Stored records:
══════════════════════════════

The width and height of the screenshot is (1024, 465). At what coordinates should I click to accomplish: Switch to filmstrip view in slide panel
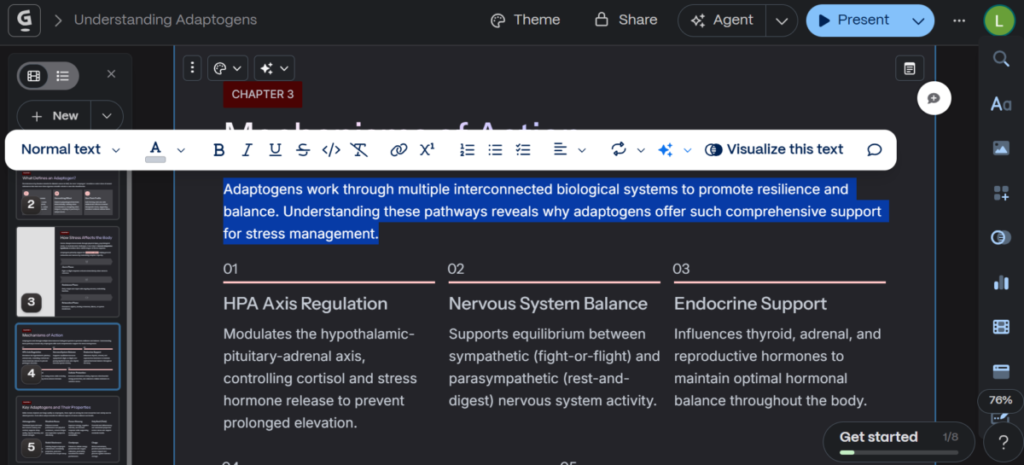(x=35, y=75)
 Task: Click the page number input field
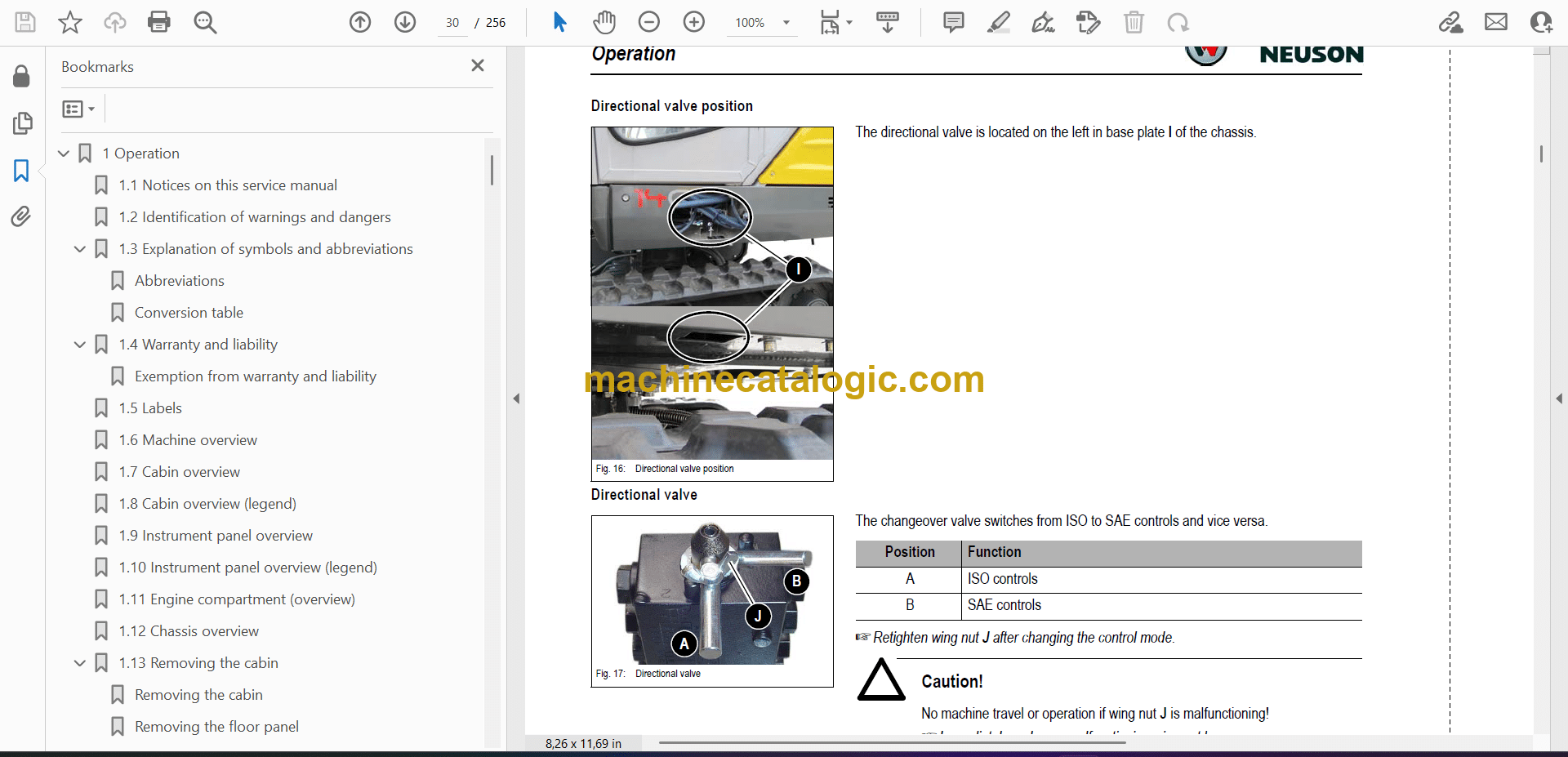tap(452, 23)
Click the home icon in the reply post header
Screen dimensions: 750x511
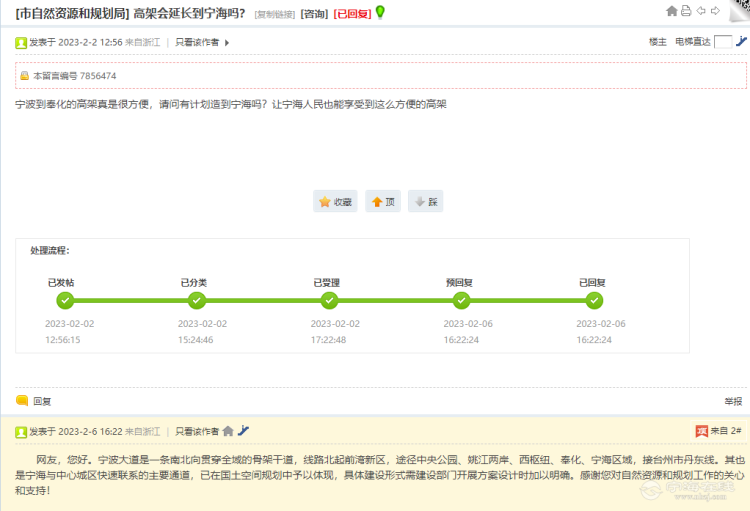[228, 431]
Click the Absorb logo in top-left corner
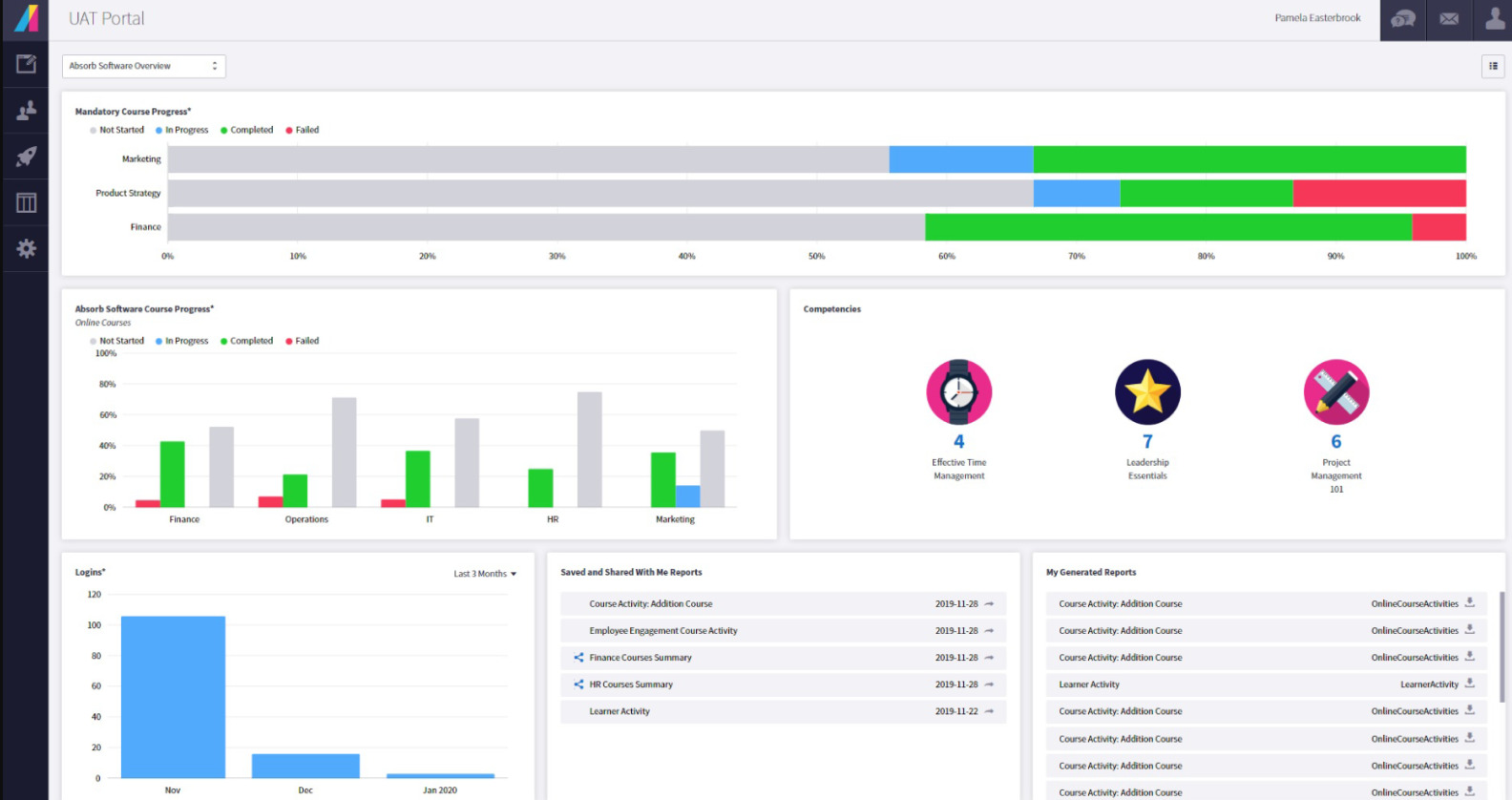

══════════════════════════════

[What to produce]: Hand over the entries again, exactly as written and without the pictures.

[Solution for this task]:
The width and height of the screenshot is (1024, 465). At what coordinates should I click to accomplish: Switch to filmstrip view in slide panel
(x=35, y=75)
 Task: Click the page number input field
tap(452, 23)
Click the home icon in the reply post header
Screen dimensions: 750x511
[228, 431]
Click the Absorb logo in top-left corner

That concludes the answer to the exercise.